## What the task asks
Match on the string "will" in the entries below and return every matching line.

## Recorded information
-*-*-

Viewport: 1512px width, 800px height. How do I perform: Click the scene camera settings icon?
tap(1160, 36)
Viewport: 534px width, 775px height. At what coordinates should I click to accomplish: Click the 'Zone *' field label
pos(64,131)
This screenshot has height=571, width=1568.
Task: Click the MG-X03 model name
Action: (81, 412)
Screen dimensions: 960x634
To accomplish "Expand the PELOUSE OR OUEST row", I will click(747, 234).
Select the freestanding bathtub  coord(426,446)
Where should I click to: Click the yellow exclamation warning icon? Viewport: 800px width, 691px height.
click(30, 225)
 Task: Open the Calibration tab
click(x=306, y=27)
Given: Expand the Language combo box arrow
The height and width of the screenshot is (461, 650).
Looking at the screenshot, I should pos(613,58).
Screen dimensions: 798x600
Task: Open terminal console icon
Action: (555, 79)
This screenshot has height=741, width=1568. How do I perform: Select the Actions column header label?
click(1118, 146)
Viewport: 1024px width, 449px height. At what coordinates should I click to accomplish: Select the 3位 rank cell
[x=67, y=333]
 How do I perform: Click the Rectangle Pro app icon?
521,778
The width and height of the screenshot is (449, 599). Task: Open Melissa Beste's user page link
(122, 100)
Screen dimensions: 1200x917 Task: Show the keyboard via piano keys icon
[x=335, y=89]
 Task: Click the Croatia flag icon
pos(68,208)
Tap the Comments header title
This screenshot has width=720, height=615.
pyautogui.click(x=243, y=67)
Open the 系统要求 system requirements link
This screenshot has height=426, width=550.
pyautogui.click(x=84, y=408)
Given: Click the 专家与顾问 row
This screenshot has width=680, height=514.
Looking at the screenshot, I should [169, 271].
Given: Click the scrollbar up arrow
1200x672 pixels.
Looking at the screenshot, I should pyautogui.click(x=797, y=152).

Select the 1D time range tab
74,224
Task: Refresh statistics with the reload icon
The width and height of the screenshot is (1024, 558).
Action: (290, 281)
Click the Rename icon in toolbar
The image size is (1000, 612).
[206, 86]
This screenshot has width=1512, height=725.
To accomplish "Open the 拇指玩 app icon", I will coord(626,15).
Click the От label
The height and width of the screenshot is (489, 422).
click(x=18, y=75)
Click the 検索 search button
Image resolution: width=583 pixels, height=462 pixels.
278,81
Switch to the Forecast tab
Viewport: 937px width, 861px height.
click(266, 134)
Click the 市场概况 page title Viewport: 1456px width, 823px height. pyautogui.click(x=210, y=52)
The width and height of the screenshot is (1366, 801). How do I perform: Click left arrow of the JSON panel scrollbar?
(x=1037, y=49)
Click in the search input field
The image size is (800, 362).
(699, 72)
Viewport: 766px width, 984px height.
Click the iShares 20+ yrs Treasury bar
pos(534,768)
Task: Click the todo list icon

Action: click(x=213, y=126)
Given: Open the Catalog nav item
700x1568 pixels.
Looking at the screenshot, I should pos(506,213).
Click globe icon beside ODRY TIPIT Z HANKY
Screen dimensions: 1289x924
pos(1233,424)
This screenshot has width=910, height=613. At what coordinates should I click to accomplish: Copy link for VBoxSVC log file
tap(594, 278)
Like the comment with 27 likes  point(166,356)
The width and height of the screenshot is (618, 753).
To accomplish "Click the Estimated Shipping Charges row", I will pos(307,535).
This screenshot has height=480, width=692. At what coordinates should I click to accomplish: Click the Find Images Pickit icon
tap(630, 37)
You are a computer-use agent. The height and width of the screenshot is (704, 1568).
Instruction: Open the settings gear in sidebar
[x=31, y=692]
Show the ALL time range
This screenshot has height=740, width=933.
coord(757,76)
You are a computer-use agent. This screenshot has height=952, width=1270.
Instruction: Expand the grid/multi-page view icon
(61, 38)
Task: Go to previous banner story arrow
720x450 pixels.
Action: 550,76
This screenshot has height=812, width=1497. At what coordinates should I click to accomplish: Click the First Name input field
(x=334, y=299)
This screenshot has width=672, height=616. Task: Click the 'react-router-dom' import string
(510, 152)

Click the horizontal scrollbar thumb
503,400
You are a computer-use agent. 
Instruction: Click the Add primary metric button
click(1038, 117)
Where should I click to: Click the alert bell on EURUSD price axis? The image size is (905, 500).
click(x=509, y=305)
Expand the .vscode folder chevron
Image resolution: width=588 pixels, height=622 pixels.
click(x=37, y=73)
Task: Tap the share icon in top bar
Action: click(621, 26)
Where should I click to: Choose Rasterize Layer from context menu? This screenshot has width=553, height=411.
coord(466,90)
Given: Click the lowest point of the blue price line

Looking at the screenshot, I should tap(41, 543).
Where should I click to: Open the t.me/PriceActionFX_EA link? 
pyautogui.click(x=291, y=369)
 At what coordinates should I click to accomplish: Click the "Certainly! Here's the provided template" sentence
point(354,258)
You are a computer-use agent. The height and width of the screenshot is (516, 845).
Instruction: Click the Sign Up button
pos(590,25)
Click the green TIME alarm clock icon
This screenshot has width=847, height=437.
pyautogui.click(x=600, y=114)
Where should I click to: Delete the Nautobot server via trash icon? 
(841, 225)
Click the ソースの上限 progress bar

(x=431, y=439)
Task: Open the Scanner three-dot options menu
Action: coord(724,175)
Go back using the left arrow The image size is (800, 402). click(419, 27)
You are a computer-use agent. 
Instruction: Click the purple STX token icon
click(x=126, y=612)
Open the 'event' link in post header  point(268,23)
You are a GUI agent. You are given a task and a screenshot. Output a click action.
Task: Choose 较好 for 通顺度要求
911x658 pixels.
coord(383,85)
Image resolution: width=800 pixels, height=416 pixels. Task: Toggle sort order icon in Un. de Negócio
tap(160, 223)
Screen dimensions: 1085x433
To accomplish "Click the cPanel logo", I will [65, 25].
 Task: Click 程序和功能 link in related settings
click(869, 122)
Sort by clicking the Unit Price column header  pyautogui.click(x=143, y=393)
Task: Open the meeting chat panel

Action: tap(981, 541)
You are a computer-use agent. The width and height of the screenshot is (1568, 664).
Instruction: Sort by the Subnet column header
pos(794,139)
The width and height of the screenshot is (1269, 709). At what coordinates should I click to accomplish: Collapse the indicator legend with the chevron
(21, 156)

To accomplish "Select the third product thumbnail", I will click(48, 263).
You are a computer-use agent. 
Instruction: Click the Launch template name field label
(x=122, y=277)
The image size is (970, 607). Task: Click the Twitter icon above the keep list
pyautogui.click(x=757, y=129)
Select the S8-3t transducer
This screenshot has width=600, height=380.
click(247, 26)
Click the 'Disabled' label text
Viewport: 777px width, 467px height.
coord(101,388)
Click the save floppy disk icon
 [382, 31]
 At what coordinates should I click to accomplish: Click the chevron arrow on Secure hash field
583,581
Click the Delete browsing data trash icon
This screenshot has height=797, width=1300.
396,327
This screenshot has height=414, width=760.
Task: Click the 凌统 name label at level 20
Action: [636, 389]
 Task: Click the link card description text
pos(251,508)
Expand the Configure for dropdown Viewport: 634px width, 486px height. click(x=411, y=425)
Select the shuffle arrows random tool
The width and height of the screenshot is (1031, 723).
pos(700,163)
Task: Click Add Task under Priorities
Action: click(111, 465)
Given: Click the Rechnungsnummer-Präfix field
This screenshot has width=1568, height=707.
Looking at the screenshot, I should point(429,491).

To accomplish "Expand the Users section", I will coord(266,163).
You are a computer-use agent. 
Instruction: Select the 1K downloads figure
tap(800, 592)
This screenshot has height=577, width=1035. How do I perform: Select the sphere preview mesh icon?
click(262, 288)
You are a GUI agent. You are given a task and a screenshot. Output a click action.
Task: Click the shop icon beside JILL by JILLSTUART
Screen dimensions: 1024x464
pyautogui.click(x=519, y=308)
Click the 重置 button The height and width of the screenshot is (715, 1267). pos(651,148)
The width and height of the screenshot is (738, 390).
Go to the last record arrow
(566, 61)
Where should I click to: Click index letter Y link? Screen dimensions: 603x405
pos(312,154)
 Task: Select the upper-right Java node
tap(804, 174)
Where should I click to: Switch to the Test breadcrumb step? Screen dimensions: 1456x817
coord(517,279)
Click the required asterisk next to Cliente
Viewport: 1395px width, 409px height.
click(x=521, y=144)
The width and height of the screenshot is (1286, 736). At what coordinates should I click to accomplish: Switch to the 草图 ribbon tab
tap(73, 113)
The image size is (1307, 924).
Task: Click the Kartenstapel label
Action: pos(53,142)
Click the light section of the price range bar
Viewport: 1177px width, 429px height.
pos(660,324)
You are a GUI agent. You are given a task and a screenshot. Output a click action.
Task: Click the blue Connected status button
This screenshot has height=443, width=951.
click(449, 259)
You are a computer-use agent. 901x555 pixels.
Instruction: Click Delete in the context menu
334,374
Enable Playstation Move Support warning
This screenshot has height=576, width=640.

-*-*-

## Answer below
To accomplish "Expand the PELOUSE OR OUEST row", I will click(747, 234).
To accomplish "Open the 拇指玩 app icon", I will coord(626,15).
To accomplish "Click the Estimated Shipping Charges row", I will pos(307,535).
To accomplish "Click the cPanel logo", I will [65, 25].
To accomplish "Select the third product thumbnail", I will click(48, 263).
To accomplish "Expand the Users section", I will coord(266,163).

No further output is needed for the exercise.